• **Exercise aim**
The lines to reproduce run from the one containing "Mátyás Erdélyi (348, 484)" through the final line of the entries; write them out exactly and add nothing.

(Stored data)
__________________________________________________

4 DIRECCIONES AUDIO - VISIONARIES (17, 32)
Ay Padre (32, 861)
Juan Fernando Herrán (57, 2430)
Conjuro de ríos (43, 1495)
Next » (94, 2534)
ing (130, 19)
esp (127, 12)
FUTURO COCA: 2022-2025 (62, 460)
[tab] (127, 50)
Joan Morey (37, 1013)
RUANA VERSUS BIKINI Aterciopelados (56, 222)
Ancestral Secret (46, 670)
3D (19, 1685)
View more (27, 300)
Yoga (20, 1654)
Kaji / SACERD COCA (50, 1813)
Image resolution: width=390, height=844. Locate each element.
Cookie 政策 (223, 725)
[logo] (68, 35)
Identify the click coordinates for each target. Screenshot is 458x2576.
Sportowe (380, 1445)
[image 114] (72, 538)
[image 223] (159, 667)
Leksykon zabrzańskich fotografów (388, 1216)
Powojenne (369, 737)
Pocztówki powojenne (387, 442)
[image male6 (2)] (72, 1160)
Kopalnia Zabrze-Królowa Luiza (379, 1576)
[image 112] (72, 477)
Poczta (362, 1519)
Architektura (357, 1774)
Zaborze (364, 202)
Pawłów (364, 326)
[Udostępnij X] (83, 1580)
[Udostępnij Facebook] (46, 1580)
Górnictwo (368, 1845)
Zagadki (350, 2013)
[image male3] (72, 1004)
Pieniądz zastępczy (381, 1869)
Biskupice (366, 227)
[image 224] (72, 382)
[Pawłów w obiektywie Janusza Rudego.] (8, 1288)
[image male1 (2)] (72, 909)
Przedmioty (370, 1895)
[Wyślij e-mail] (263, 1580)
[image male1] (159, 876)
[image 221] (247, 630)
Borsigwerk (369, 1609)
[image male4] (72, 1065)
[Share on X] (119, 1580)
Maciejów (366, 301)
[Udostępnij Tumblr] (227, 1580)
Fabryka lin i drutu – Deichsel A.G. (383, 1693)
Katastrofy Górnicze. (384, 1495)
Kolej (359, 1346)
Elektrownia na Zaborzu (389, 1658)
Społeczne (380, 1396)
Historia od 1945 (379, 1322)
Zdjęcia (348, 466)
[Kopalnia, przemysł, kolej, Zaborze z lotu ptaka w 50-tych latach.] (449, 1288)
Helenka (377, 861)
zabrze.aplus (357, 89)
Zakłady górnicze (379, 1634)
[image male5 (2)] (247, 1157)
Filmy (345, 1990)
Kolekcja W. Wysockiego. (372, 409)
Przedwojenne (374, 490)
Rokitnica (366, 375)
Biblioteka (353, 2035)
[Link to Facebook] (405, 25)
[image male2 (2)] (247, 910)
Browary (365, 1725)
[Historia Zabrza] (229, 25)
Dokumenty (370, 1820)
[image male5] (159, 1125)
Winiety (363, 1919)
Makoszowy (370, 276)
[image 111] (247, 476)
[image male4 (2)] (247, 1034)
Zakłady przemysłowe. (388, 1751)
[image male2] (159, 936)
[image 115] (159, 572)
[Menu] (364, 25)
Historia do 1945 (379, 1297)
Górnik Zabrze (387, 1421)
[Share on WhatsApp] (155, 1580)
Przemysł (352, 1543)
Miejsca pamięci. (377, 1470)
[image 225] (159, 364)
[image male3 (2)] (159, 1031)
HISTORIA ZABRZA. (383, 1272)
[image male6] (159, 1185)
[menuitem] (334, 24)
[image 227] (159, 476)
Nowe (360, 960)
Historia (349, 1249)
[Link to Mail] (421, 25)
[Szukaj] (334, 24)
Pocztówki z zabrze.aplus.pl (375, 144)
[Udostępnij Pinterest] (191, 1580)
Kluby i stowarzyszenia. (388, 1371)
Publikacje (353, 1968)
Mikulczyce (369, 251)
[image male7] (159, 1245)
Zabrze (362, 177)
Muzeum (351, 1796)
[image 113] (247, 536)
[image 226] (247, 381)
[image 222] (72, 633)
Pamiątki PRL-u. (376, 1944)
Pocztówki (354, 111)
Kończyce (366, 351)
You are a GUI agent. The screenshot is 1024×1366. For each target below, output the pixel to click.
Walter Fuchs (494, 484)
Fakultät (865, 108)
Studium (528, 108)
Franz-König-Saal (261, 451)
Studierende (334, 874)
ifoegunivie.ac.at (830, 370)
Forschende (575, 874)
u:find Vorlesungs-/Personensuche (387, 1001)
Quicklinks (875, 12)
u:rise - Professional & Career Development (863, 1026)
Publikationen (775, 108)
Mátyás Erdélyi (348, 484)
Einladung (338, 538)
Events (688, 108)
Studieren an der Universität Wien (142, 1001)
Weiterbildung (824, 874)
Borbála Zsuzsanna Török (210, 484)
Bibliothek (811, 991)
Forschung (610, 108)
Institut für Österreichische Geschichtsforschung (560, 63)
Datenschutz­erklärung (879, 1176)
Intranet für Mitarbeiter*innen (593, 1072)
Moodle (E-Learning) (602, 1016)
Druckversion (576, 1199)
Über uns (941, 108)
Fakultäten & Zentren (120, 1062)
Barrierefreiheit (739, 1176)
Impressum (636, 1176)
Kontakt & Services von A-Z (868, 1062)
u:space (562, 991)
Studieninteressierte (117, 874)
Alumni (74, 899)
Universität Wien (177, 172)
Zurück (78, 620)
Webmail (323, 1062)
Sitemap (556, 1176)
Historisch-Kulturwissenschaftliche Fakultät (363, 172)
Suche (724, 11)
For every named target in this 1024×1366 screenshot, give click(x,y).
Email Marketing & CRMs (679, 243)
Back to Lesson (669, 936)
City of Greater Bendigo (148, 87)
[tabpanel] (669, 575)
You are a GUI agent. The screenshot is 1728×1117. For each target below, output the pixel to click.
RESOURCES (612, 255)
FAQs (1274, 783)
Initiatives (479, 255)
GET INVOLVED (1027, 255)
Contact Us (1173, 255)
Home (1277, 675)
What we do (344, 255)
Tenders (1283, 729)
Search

__________________________________________________

• **Exercise output**
Mátyás Erdélyi (348, 484)
Einladung (338, 538)
Events (688, 108)
Studieren an der Universität Wien (142, 1001)
Weiterbildung (824, 874)
Borbála Zsuzsanna Török (210, 484)
Bibliothek (811, 991)
Forschung (610, 108)
Institut für Österreichische Geschichtsforschung (560, 63)
Datenschutz­erklärung (879, 1176)
Intranet für Mitarbeiter*innen (593, 1072)
Moodle (E-Learning) (602, 1016)
Druckversion (576, 1199)
Über uns (941, 108)
Fakultäten & Zentren (120, 1062)
Barrierefreiheit (739, 1176)
Impressum (636, 1176)
Kontakt & Services von A-Z (868, 1062)
u:space (562, 991)
Studieninteressierte (117, 874)
Alumni (74, 899)
Universität Wien (177, 172)
Zurück (78, 620)
Webmail (323, 1062)
Sitemap (556, 1176)
Historisch-Kulturwissenschaftliche Fakultät (363, 172)
Suche (724, 11)
For every named target in this 1024×1366 screenshot, give click(x,y).
Email Marketing & CRMs (679, 243)
Back to Lesson (669, 936)
City of Greater Bendigo (148, 87)
[tabpanel] (669, 575)
You are a GUI agent. The screenshot is 1728×1117. For each target below, output the pixel to click.
RESOURCES (612, 255)
FAQs (1274, 783)
Initiatives (479, 255)
GET INVOLVED (1027, 255)
Contact Us (1173, 255)
Home (1277, 675)
What we do (344, 255)
Tenders (1283, 729)
Search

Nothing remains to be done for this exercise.